So much to see here and learn…so much that would be wasted when he followed orders and destroyed the ship.

He realized the scandal the Empire would face if humans ever discovered what their supposed allies had done on Dobro. As alleged rescuers, the Solar Navy had taken the colonists to where they were promised their own colony; instead, they had become breeding stock for the experiments.

Kori’nh’s heart twisted. It seemed brutally dishonorable to him.

As the Adar walked reverently along, he imagined footsteps, playful children chasing each other, generations that had been born and died far from home, never setting foot on solid ground. He opened sealed living quarters at random, trying to imagine the families that might have lived there…afraid he might find the mummified remains of some forgotten castaway.

Kori’nh saw old pictures, images of heroes or loved ones, faded clothing, indecipherable toys, keepsakes from old Earth. Each item bore some significance to the people who had lived here, stories passed on from parents to children.

These colonists had intended to create a new Earth on a new world. But the breeder subjects on Dobro had been stripped of their pasts, given no education about their origin. All of this was lost…

He finally reached what the humans had used as a command nucleus—they called it a “pilot deck.” He stood alone, looking at darkened control stations, imagining the reports from crude instruments and sensors. Here, a succession of captains had lived and worked, making good and bad command decisions, growing old, passing on the long mission to their successors. Kori’nh wondered at their names. Were those commanders forgotten, their lives buried in the dust of history? The human race did not have an equivalent of the Saga of Seven Suns.

Sucking a long breath through the facefilm, the Adar gazed at the empty command chair, saw faint frostlines in some of the shadows between equipment stations.

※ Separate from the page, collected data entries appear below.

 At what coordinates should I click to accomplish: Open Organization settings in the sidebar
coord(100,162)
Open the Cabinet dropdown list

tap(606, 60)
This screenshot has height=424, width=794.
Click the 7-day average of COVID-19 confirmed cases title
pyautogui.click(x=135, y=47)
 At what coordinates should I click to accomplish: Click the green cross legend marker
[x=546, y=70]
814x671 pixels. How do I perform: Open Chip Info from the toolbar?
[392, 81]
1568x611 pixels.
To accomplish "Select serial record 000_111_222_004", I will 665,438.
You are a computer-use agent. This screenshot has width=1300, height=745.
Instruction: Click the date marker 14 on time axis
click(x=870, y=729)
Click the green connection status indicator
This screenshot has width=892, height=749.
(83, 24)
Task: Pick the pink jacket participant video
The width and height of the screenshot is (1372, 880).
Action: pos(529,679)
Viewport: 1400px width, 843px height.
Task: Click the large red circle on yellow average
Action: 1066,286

This giant ship had been achingly empty for so long. The silence hung like a thunderhead around him, occasionally broken by faint groans and shifting sounds as warming air and the presence of strangers stressed the long-dormant structure. It would take some time to shake the sleep and stiffness from its systems.

But Kori’nh would not give it a chance.

Though he had not been ordered to do so, the Adar instructed his soldiers to go through every chamber and remove any object of possible technical or cultural interest. He vowed that these details would not be lost forever. Some rememberer might still decipher them, use the clues to draw a deeper understanding of their Terran counterparts.

It was a crime to discard it all as if it had never existed…even though that was exactly what the Dobro Designate wanted.

When the Burton ‘s vital systems were functional and Kori’nh could find no further excuse to delay, he went to the pilot deck and personally guided the derelict. The enormous generation ship lurched out of the asteroid field, toward the hot center of the Dobro system. He felt the power inside the huge vessel, the lumbering shelter that had housed hundreds of people for so many decades.

He stood surrounded by the memories of humans who had staked their lives on the resourcefulness of their captains. The Adar had long been enamored with legendary heroes, but what he was doing now did not seem worth remembering. Few would ever know what he had done…

“The course is set, Adar,” said an engineer. “Gravity will do the rest.”

Kori’nh looked at the roaring ocean of Dobro’s sun. Here, so close, the orange flames were like gaseous lava, a furnace in which nothing could survive.

“Prepare the Burton for departure. Inform the septa that we are on our way back.”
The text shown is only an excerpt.